Gretchen Bolander takes us back to Ethelmae Humphreys start more than 70 years ago.
“Didn’t think I wanted to be in the roofing business, thought I wanted to leave home and go pursue others interests,” said Ethelmae Humphreys, TAMKO.
Ethelmae Humphreys graduated from KU with a liberal arts degree, her plans for the future now focusing in Joplin and TAMKO.
That included starting the workday with a shorthand class at Joplin Junior College.
“I would walk from the school to the plant on high Street,” said Ethelmae Humphreys, TAMKO. Where there was more to learn.
“The current business staff taught me to keep a sales register and uh do the payroll.” said Ethelmae Humphreys, TAMKO
Her father E.L. Craig was suffering from poor health, prompting a lengthy trip to Florida. So he named Ethelmae the executive vice president, staying in touch through the mail.
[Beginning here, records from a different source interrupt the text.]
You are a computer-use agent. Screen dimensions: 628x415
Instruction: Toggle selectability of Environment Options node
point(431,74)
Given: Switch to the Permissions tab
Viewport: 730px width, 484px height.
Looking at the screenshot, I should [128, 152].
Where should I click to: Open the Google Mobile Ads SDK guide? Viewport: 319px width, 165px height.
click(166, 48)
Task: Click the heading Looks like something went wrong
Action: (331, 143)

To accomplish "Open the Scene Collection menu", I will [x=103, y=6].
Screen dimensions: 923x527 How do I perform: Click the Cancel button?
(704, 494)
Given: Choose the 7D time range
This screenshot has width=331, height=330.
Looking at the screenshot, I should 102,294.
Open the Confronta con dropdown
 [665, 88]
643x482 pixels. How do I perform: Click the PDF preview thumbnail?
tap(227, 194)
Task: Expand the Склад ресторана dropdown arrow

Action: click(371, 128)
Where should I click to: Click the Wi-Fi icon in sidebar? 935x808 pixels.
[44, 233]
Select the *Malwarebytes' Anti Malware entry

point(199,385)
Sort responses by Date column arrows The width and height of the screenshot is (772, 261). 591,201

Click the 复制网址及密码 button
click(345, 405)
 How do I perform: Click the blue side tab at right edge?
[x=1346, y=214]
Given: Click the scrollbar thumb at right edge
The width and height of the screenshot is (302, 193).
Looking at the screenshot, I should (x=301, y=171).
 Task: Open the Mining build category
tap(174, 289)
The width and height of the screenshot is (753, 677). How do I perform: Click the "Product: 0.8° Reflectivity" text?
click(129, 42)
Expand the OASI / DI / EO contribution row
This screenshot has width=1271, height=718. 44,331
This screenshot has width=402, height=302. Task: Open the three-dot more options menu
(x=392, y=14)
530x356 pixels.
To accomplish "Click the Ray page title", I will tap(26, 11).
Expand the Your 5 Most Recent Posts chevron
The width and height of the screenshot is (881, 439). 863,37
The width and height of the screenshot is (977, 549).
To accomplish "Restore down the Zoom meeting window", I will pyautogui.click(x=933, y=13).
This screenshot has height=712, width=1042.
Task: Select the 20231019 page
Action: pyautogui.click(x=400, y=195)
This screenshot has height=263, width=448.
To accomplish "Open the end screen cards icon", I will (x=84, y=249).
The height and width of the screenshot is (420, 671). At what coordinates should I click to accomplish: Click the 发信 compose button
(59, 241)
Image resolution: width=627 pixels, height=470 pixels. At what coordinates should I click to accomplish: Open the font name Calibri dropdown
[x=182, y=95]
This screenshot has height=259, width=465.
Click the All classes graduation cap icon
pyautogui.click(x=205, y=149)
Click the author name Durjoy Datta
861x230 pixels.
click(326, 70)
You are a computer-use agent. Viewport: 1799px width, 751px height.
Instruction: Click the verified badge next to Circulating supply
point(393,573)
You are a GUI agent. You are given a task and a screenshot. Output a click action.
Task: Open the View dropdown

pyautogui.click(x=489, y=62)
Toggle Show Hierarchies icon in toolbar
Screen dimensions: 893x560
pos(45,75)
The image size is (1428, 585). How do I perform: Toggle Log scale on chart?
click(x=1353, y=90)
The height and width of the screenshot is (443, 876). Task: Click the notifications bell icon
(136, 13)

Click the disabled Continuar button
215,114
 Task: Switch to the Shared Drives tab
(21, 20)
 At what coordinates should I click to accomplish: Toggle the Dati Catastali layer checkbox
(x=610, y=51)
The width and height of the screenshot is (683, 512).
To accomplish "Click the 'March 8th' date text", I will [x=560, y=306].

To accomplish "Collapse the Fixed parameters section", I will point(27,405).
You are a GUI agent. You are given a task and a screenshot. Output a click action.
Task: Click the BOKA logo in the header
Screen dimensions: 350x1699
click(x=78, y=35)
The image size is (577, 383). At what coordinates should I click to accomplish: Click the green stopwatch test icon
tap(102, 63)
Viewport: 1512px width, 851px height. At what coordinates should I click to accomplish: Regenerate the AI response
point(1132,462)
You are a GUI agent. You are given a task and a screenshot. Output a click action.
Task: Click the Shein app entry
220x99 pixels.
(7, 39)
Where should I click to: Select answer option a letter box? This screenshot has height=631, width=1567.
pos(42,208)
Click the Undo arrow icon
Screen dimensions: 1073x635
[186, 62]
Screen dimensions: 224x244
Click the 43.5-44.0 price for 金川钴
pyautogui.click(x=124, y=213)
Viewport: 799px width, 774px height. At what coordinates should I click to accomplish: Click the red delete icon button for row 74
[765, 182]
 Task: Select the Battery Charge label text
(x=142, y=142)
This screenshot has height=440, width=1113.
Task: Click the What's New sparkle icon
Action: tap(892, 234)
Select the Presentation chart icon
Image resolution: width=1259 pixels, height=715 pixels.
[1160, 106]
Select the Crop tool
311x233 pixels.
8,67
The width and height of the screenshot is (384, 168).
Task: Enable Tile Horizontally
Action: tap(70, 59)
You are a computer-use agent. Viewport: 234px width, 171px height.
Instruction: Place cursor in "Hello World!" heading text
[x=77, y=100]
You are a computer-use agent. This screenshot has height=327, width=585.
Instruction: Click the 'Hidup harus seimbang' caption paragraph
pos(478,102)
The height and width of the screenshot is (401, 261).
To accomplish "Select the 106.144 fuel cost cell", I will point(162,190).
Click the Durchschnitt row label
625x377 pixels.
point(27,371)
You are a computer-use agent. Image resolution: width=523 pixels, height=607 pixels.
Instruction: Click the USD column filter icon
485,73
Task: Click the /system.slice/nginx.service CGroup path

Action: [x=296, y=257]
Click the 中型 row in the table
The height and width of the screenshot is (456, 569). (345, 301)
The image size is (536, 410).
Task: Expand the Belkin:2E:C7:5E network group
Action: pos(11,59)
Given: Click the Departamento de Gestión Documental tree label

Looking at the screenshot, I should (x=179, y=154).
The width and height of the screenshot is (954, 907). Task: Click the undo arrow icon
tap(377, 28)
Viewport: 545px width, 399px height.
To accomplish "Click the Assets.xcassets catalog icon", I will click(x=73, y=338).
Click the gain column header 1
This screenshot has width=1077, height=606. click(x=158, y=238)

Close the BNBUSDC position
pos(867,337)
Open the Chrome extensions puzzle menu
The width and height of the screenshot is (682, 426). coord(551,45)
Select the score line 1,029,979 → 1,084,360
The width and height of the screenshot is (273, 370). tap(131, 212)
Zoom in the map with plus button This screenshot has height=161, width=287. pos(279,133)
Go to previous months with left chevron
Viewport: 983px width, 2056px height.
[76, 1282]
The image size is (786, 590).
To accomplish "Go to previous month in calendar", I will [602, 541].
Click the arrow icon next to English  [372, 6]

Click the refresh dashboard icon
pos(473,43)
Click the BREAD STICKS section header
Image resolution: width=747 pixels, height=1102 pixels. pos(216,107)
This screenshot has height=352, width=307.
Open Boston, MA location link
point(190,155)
“I wrote a lot of letters and uh, had I known an iPhone was in my future I would have loved that,” said Ethelmae Humphreys, TAMKO.
It was the 1950s, and it wasn’t exactly common to have a single woman in her 20s in charge.
“I was doing what I was supposed to do and um, to look on it and say you’re in a leadership role, you’re a woman that’s very unusual it’s a reflection not what I understood at the time,” said Ethelmae Humphreys, TAMKO.
She says she got a lot of support in that role – and that for her gender wasn’t an issue.
“I’d always been told I could do anything I decided I wanted to do. People were so really nice to me.” said Ethelmae Humphreys, TAMKO.
As her role at TAMKO grew, so would her personal life. Ethelmae met and married Jay Humphreys.
Initially an accounting machine salesman, he joined her at TAMKO during her first pregnancy.
“My parents said, wouldn’t’ Jay like to join the business and help you – it’s going to be difficult being pregnant and working every day,” said Ethelmae Humphreys, TAMKO.
She would continue working full time until her second pregnancy.
“At that point, I stayed home and take care of the children and read reports and went to meetings,” said Ethelmae Humphreys, TAMKO.
A third child would follow – keeping her focus at home into the 1980s.
“When Jay had his first heart attack I came back that was 1985 and take on the HR role because he needed somebody at that point,” said Ethelmae Humphreys, TAMKO
Her role would change – but not her dedication.
“I must feel about this company as I would have I a sibling because I feel as though I needed to take care of it,” said Ethelmae Humphreys, TAMKO.